The unifying theme of all the stories is their resistance to a certain type of evil that says "the weak are meat and the strong do eat". Each time features a struggle against that sort of domination.
It's 3 hours but the mix of stories and the ensemble cast give us something to watch. Cutting between six stories keeps the narrative moving. Reusing the actors emphasizes the theme of recurrence, sad as that may be in some cases.
Notes:
Some details are explained in David Mitchell's book which flash by in the film, for example: each "special" character has a comet-shaped birthmark. As I recall each time period is visited only twice in the book. Film allows much more non-linearity, a good thing in this case.

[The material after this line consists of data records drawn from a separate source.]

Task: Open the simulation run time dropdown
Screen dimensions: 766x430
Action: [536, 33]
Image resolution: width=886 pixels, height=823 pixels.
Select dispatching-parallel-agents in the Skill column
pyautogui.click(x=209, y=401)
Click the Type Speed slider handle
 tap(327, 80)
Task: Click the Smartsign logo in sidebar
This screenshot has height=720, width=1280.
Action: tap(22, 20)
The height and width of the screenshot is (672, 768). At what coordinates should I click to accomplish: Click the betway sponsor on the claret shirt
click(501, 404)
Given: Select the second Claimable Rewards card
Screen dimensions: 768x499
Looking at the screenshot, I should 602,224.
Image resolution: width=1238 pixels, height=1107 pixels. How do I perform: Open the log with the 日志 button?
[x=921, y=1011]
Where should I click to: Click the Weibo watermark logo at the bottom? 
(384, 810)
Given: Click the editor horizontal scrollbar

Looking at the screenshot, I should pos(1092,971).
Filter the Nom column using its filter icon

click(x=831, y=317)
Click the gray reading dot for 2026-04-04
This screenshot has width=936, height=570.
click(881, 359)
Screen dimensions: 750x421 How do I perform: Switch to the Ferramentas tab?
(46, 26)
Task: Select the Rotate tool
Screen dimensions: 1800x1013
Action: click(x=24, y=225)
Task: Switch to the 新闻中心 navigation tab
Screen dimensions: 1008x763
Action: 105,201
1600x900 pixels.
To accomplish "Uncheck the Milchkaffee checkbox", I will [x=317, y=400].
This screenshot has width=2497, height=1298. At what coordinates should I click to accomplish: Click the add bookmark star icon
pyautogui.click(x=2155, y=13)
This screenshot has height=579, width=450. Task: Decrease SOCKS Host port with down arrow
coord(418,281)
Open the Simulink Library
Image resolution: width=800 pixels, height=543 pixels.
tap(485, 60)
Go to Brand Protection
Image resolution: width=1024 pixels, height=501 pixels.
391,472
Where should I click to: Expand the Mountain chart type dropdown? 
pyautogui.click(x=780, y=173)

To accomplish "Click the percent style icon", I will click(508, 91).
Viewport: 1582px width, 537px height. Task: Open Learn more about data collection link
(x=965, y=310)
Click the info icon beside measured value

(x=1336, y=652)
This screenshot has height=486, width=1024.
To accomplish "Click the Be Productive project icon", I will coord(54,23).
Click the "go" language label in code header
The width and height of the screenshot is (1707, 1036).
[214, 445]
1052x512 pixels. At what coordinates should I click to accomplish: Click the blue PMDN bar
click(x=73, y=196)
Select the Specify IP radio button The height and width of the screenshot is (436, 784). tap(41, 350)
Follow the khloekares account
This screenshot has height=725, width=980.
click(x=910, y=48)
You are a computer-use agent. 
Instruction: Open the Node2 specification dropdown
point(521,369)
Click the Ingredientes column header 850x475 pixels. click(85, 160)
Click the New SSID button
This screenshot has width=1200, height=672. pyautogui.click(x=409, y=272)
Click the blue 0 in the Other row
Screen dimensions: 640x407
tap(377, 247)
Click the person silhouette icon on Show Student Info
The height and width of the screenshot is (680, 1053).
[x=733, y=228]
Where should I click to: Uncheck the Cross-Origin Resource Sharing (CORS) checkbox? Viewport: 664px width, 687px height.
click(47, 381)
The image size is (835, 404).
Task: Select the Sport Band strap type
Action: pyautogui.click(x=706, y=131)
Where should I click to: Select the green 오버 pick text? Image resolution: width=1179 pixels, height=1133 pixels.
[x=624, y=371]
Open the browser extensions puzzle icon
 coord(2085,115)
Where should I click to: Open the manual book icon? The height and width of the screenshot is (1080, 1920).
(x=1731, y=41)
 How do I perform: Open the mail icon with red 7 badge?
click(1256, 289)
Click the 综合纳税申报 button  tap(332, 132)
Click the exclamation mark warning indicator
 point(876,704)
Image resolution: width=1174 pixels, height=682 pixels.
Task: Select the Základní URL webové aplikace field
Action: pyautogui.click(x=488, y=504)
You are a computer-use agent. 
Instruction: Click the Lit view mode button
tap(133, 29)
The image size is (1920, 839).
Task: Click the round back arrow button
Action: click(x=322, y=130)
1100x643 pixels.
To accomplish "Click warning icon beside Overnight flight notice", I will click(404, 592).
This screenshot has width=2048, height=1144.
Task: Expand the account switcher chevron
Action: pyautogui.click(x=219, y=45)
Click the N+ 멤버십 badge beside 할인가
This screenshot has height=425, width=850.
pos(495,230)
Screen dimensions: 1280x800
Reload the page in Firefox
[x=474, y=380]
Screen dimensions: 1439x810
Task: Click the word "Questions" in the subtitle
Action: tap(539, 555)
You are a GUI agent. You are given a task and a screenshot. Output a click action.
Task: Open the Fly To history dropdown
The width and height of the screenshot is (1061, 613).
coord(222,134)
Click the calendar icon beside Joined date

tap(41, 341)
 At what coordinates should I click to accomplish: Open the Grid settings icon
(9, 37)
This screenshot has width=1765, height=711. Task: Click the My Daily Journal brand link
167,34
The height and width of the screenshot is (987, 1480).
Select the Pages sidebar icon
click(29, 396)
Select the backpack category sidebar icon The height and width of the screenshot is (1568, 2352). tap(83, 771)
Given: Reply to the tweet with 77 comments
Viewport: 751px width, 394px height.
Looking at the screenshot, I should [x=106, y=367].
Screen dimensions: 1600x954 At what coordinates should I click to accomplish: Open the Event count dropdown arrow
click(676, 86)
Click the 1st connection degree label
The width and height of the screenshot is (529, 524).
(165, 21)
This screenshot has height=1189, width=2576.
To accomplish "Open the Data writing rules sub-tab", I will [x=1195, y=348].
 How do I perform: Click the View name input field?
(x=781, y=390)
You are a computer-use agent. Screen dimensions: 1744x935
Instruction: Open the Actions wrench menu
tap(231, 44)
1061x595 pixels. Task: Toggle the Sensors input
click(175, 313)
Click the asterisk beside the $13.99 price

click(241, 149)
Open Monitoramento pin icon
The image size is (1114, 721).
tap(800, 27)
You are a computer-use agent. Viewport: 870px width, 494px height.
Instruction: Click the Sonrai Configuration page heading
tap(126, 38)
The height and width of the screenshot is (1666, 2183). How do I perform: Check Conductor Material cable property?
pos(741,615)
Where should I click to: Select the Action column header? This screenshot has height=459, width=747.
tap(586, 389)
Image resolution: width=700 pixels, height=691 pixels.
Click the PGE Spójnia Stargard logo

At first we suspect it might be a reincarnation story, but that's not quite right. Luisa Rey in 1973 and Timothy Cavendish in 2012 must have been living at the same time. Rather, we are given the insight that all life is One.
James D'Arcy plays Rufus Sixsmith, the only character to appear in two stories: 1936 and 1973.
The actors play different races and sexes throughout. The only strong objection I remember hearing was of D'Arcy's Asian makeup in 2144 Neo-Seoul. It does look so strange that I wondered if perhaps the people of the future were meant to be intentionally mutated, perhaps slightly synthetic themselves.
Other recurring actors besides the special six and D'Arcy: Hugh Grant, Hugo Weaving, Susan Sarandon, Keith David.
Is it sad that the human race is doomed to repeat all the old evils, with slavery in 2144 Korea and the triumph of barbarism in 2321 Hawaii?
Four of the six stories have a happy ending, not a bad score.
Available on Blu-ray. The subtitles help with the Valleysman lingo of post-apocalyptic Hawaii.